Женщины поклоняются ему. Кажется, только они и знают его как следует.

«Провидение вручило вам свет слишком яркий, слишком ослепительный для наших потемок… как бы Фаворское сияние, заставляющее людей падать лицом на землю», — писала ему одна из них. «Я хочу просить вашего благословения… Мне было бы так отрадно принять его от вас, коленопреклоненной… Не удивляйтесь и не отрекайтесь от моего глубокого благоговения — вы не властны уменьшить его», — писала другая, Авдотья Сергеевна Норова. Неразделенная любовь к нему свела ее в могилу. Но двадцать лет спустя он вспомнил об этой любви и завещал похоронить себя рядом с Норовой.

Кажется, никогда не любил женщины. Подобно многим русским романтикам 20 — 30-х годов — Станкевичу[36] Константину Аксакову, Михаилу Бакунину, был прирожденный девственник. «Рыцарь бедный».

Он имел одно виденье, Непостижное уму, И глубоко впечатленье В сердце врезалось ему. С той поры, сгорев душою, Он на женщин не смотрел… Какое же это видение?

III

«Всегда человечество, в целом своем, стремилось устроиться непременно всемирно. Много было великих народов с великою историей, но чем выше были эти народы, тем были и несчастнее, ибо сильнее других сознавали потребность всемирности соединения людей» (Достоевский).

Всемирность — вот главная и, в сущности, единственная мысль Чаадаева. «У меня только одна мысль. Если бы в уме моем случайно оказались другие, то они, конечно, прилепились бы к этой одной». Но тут не только мысль, а мысль, чувство и воля вместе — все существо его, вся его «энтелехия», как сказал бы Гёте, то «видение, непостижное уму», от которого он «сгорел душой».

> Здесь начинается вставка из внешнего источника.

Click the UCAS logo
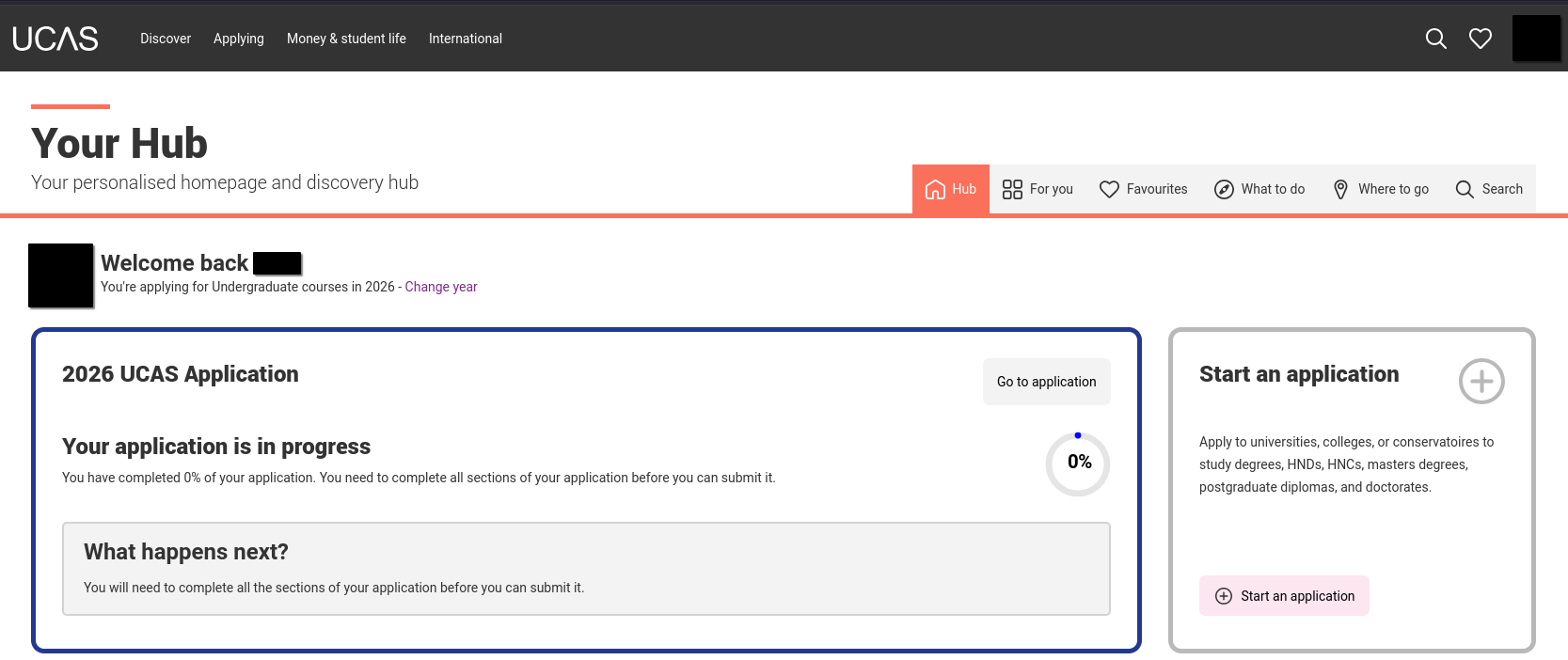click(55, 39)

Не поняв этого, ничего нельзя понять в Чаадаеве. «Философическое письмо» — только отрывок, обломок огромного здания. Политический вывод — без религиозной посылки; но, не зная посылки, нельзя понять вывод. Отрицание — без утверждения; но, не зная утверждения, нельзя понять отрицание. Тут глубина сомнения — от глубины веры; но сомнение показано, а вера спрятана. Страшную силу удара почувствовали все, но меча и руки, наносивших удар, никто не увидел. Все услышали «выстрел, раздавшийся в темную ночь», но кто, и в кого, и зачем стреляет — так и не поняли. Вот почему настоящий смысл «Письма» остался неразгаданным.

Смысл его таков.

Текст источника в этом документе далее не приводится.